Ob privat oder im Geschäftsleben: Projekte begegnen uns überall. Abhängig von der Komplexität müssen wir mal mehr, mal weniger organisieren und koordinieren, dabei unterstützt uns das Projektmanagement. Doch was ist Projektmanagement überhaupt und was gehört alles dazu? Welche verschiedenen Methoden gibt es und welche Software unterstützt am besten? All das beantworten wir Ihnen auf dieser Seite.
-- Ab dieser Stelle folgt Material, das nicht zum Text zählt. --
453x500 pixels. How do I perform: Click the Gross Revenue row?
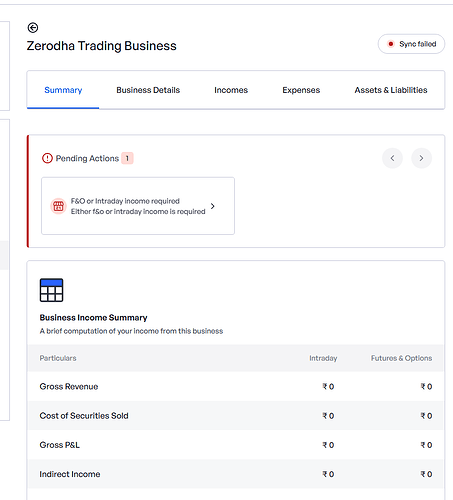236,386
Was ist Projektmanagement?

Als Projektmanagement (PM) wird das Initiieren, Planen, Steuern, Kontrollieren und Abschließen von Projekten bezeichnet. Ziel ist, Projekte richtig zu planen und zu steuern, um die Risiken zu begrenzen, Chancen zu nutzen und Projektziele qualitativ, termingerecht und im Kostenrahmen zu erreichen. PM umfasst die Führungsaufgaben, -organisation, -techniken und -mittel zur erfolgreichen Abwicklung eines Projekts. Die DIN 69901 definiert Projektmanagement als Gesamtheit von Führungsaufgaben, -organisation, -techniken und -mittel für die Abwicklung eines Projekts. Allgemeiner definiert das Project Management Institute (PMI) im PMBOK PM als Anwendung von Wissen, Fähigkeiten, Methoden und Techniken auf die Vorgänge innerhalb eines Projekts.
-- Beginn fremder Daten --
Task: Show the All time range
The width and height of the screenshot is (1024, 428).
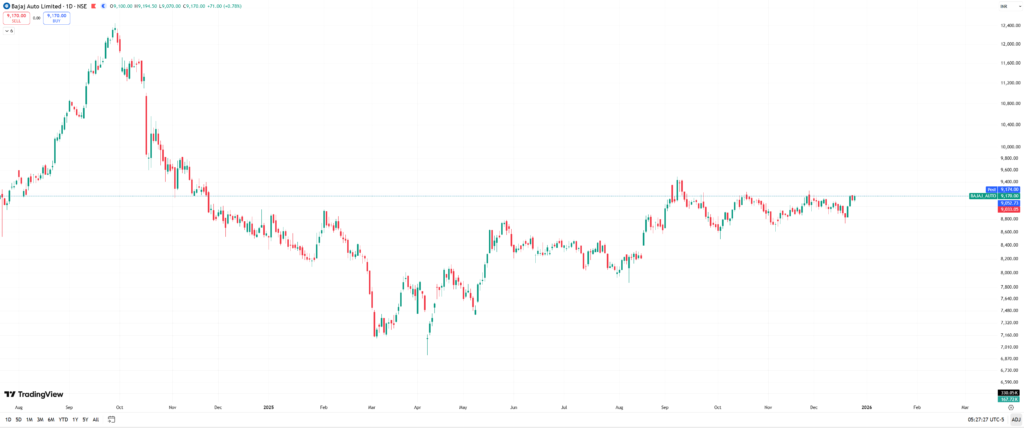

Das ergänzende Gegenstück zum Projektmanagement ist übrigens das Prozessmanagement. Damit standardisiert und strukturiert man alle Prozesse, die auf ein effizientes Erreichen von Unternehmenszielen ausgerichtet sind, welche man nicht als Projekte bearbeiten kann. Das Projektmanagement (als Spezialfall von Prozessen) kann somit auch Gegenstand von Aktivitäten im Prozessmanagement sein.

Was ist ein Projekt?

Ein Projekt ist ein einmaliger Geschäftsprozess, der von der Geschäftsführung anhand eines Business Cases genehmigt wird, von einer temporären Organisationseinheit gemanagt wird, ein spezifiziertes Werk erstellt und dieses zu einem definierten Termin und zu vorgegebenen Kosten zur Abnahme an die Kundschaft liefert.
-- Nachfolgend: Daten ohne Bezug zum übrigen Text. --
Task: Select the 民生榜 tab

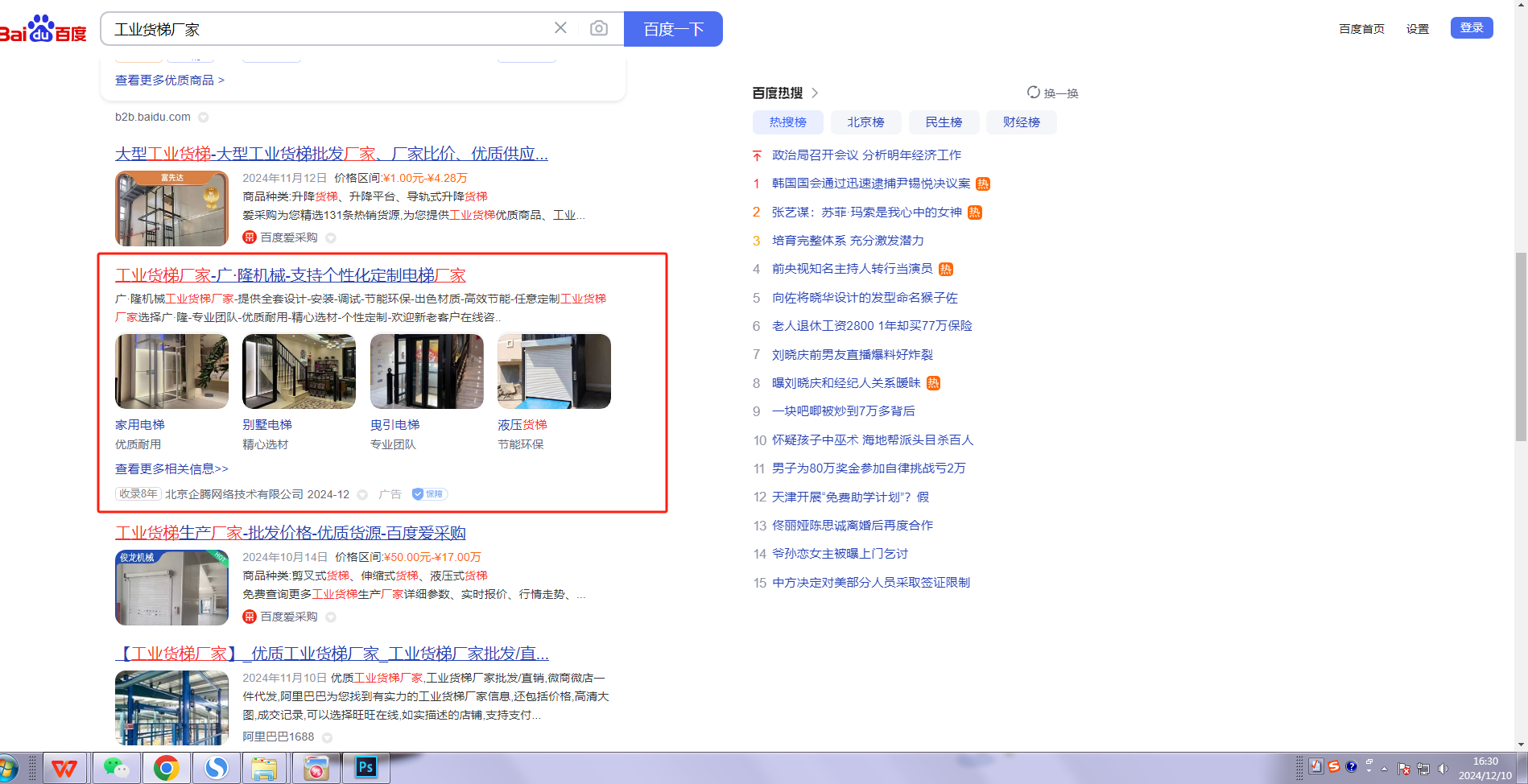Action: point(944,122)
Die fünf Phasen eines Projektes

Ein wichtiger Teil der Projektmanagement-Grundlagen sind die Phasen, die ein Projekt durchläuft. Allgemein kann man ein Projekt in fünf Projektmanagement-Phasen mit unterschiedlichen Aufgaben einteilen:

Startphase

Beim Projektstart (auch: Vorbereitung) klärt man zunächst alle Grundlagen des Projekts: z.B. Rahmenbedingungen, Inhalt, Dauer, Kosten und Aufwand. Dabei trifft man noch keine konkreten Entscheidungen in Bezug auf die Umsetzung. Grundsätzliche konkrete Ziele sollten aber immer direkt am Anfang stehen. Dabei ist eine exakte Zielformulierung besonders wichtig. Der Projektplan, Projektsteckbrief und die Projektumfeldanalyse sowie SWOT-Analyse sind hier hilfreich.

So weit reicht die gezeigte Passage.